Records from a dataset
------------------------------------

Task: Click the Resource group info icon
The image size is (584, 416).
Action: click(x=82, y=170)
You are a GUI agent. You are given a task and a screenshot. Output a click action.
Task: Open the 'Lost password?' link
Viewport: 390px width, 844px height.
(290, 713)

------------------------------------

Directions for this task |
Each line above should be copied exactly, with no line missing.

Solution for this problem |
Task: Click the Resource group info icon
The image size is (584, 416).
Action: click(x=82, y=170)
You are a GUI agent. You are given a task and a screenshot. Output a click action.
Task: Open the 'Lost password?' link
Viewport: 390px width, 844px height.
(290, 713)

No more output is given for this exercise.